Fastai v2 transforms / pipeline / data blocks

I actually don’t call directly these methods. It is just to debug my dataloader which works only when I pass after_batch=[TupleTransform(IntToFloatTensor(as_item=False))]

@sgugger I created a minimal example to explain better my difficulty.

# 2 items with 2 tensors each
items = (TensorImage(1),TensorImage(2)), (TensorImage(3),TensorImage(4))

# create a dataset
dsrc = Datasets(items, tfms=[[None], [lambda x:TensorCategory(0)]])

# create a dataloader
dls = dsrc.dataloaders(bs=1)])

The first issue is this returns tensors instead of TensorImage as internally retain_type is used only to preserve tuple type (not type of tuple contents).

This is solved with the following “hack”:

class myTuple(Tuple):
    def __new__(cls, x=None, *rest):
        x = TensorImage(x[0]), TensorImage(x[1])
        return super().__new__(cls, x)
    
class keepType(Transform):
    def encodes(self, x): return myTuple(x)

Then I can use my Transform to preserve the correct types.

# use myTransform to retain tuple content type
dsrc = Datasets(items, tfms=[[keepType], [lambda x:TensorCategory(0)]])

# create a dataloader
dls = dsrc.dataloaders(bs=1, after_batch=[TupleTransform(IntToFloatTensor(as_item=False))])

My main confusion is on the second issue and the fact that I have to do TupleTransform(IntToFloatTensor(as_item=False)) to make the transform work.

Here is an alternative method. I can add a method for myTuple

@IntToFloatTensor
def encodes(self, o:myTuple):
    return [self.encodes(t) for t in o]

Both methods work but both look very “hacky” to me so I’m concerned they would become unsupported. The first one look cleaner but I don’t understand why I have to use both TupleTransform and as_item=False

Yes, the latter is way too much magic: if you want your transform to work at the tuple level, it will preserve the type at the tuple level, not inside the tuple.

I’ll look at why you need both when I have some time. You should not (note that as_item is probably superceded by the Pipeline setup methods, so you might need force_as_item)

1 Like

If we already have the training/validate data split into separate DataFrames … how do we load it using the Datasets/DataBlock API?

For example:

train_df = pd.read_csv(LM_PATH/'train.csv', low_memory=False)
valid_df = pd.read_csv(LM_PATH/'test.csv', low_memory=False)

tfms = [attrgetter(*corpus_cols), Tokenizer.from_df(corpus_cols), Numericalize()]

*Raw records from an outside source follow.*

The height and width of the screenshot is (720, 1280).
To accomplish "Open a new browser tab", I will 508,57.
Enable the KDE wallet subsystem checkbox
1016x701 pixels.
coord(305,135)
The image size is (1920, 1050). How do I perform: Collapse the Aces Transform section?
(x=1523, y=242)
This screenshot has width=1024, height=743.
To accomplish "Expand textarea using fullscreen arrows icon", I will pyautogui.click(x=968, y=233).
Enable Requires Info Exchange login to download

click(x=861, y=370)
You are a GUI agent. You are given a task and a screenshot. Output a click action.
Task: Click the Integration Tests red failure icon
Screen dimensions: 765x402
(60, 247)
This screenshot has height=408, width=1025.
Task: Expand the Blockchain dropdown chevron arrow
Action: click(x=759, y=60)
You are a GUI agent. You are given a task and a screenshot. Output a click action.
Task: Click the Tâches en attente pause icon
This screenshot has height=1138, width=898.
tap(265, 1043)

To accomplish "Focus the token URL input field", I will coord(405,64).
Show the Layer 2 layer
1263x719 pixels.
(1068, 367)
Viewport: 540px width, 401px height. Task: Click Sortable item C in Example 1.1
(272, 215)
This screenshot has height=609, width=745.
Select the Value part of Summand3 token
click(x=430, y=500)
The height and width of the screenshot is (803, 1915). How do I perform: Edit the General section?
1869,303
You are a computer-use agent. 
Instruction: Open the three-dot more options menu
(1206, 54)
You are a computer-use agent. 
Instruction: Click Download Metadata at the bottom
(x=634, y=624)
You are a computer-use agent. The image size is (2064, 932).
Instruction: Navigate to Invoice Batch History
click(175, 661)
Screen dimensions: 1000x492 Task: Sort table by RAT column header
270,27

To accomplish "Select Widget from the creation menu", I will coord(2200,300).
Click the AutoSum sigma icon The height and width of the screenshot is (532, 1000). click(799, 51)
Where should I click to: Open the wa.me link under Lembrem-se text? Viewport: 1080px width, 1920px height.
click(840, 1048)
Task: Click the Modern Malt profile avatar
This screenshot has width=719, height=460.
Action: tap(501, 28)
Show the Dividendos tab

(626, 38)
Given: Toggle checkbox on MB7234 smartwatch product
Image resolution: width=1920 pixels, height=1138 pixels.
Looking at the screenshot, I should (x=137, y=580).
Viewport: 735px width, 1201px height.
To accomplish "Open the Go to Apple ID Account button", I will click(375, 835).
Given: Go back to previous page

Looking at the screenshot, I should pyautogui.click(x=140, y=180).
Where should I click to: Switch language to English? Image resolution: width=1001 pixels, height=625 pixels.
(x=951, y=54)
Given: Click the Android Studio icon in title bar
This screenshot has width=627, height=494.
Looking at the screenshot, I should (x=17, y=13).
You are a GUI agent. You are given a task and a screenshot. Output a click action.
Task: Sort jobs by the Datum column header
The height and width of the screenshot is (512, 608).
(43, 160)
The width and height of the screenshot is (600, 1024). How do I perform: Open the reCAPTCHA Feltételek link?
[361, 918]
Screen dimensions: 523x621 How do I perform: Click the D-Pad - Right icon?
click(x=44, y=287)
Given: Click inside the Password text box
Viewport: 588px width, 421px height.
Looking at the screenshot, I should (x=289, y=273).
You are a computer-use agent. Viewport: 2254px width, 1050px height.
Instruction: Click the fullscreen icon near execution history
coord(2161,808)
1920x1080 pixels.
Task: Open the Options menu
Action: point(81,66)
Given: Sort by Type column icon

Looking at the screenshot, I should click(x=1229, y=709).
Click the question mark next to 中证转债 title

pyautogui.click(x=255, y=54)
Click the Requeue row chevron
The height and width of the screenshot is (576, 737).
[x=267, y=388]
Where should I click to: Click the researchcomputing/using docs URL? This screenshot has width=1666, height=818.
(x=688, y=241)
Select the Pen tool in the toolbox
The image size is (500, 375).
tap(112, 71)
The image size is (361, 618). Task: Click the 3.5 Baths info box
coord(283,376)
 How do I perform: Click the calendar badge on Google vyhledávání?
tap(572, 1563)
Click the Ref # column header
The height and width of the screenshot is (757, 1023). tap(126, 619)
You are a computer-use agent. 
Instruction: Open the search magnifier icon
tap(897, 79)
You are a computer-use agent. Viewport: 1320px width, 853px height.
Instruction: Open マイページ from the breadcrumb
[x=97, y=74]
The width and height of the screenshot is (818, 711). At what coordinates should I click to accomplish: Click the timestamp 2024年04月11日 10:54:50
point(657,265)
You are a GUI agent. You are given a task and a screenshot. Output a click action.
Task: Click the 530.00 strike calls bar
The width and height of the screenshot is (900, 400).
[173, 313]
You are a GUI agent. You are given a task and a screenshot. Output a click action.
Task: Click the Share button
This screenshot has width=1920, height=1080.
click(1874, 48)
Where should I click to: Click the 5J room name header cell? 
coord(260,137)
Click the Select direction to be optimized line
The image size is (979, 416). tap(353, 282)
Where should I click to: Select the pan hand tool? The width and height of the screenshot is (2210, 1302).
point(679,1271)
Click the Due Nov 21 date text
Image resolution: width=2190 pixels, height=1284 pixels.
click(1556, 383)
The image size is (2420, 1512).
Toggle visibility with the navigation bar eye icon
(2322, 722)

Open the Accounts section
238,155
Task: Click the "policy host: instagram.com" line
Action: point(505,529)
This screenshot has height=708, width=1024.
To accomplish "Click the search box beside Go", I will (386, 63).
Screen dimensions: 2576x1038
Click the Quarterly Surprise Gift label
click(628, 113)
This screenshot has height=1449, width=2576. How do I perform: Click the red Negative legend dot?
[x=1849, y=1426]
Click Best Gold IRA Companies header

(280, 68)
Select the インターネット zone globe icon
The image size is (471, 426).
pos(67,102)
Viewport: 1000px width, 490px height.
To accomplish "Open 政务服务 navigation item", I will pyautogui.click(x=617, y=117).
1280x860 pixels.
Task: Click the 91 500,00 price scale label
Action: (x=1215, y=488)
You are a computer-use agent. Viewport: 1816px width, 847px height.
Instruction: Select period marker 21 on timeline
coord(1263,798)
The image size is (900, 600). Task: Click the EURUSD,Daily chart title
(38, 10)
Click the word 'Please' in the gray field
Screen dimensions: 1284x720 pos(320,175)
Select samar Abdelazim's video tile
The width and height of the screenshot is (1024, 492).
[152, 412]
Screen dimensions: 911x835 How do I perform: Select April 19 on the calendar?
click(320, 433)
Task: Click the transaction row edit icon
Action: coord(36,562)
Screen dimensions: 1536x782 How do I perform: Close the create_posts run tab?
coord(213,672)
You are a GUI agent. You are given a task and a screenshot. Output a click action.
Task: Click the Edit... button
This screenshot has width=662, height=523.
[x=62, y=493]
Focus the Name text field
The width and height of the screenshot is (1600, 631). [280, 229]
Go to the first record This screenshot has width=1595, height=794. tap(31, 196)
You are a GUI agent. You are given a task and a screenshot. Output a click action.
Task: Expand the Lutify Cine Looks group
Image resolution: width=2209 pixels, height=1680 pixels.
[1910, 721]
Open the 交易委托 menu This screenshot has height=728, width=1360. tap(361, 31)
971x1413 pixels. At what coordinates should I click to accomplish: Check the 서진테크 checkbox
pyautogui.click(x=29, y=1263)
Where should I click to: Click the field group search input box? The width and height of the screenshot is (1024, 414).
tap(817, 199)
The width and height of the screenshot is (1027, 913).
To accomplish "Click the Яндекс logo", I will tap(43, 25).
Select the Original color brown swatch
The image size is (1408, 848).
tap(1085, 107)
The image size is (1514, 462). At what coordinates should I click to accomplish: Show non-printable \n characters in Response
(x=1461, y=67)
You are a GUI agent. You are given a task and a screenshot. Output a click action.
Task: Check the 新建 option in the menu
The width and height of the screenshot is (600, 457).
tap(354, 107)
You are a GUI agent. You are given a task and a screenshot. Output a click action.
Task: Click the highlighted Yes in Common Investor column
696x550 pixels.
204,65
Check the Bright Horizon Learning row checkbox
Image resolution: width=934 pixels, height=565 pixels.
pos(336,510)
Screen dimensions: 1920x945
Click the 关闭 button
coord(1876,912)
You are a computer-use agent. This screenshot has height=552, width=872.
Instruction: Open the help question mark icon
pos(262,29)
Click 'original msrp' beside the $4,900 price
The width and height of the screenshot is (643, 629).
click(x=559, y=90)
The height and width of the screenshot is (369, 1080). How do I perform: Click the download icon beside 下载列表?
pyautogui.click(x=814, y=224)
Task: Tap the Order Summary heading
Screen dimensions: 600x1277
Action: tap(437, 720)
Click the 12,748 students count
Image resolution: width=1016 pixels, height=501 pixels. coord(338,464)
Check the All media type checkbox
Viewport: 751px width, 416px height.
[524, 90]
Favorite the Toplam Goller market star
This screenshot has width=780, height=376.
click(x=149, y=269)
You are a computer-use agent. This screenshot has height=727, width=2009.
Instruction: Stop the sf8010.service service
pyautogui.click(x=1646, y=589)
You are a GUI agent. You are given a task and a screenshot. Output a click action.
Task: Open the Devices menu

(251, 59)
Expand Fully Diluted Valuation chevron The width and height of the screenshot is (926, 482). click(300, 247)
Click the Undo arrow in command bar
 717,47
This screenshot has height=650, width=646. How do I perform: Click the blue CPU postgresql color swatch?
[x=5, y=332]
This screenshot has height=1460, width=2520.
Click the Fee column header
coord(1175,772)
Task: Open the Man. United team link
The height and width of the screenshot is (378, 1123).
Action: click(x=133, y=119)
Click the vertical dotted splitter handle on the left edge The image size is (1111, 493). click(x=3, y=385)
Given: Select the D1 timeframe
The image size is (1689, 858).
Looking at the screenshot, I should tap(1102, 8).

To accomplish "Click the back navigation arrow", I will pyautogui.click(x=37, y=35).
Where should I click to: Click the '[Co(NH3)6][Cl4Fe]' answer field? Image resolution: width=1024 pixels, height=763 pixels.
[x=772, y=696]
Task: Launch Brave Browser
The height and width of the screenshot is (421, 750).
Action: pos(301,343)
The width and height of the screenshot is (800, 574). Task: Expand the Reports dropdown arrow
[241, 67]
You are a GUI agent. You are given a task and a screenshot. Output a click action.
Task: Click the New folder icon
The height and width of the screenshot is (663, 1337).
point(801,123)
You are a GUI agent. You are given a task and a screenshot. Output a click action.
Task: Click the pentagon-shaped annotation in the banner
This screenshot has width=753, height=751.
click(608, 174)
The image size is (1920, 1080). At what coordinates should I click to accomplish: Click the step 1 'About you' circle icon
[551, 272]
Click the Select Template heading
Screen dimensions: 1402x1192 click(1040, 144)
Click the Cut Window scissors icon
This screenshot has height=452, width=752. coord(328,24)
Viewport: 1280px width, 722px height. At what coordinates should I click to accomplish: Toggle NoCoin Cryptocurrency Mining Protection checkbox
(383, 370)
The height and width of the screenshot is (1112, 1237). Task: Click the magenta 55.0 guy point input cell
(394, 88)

# this does not work as expected
dsets = Datasets([train_df, valid_df], [tfms], splits=None, dl_type=LMDataLoader)

I’m sure there is an easy way to do it … just can’t find it :slight_smile:

What I did was for images I merged the two together, so perhaps concatenate your dataframe into one whole one :slight_smile: (for KFold validation)

Yah that was my plan if this isn’t possible … merge them, add a column for determining which dataset they should go in, go from there.

Btw, do you ever sleep and actually make your classes :slight_smile: You’re everywhere. I literally saw the notification pop up and before I even looked I knew who it would be.

Balancing sleep, school, research, gym, and the class itself is a challenge but we’re doing it somehow :slight_smile:

3 Likes

Any ideas why Tokenizer.from_df doesn’t like me passing in rules?

tfms = [
    attrgetter('text'), 
    Tokenizer.from_df(text_cols=corpus_cols, rules=custom_tok_rules), 
    Numericalize()
]

lm_dsets = Datasets(items=df,
                    tfms=[tfms], 
                    splits=ColSplitter(col='is_valid')(df), 
                    dl_type=LMDataLoader)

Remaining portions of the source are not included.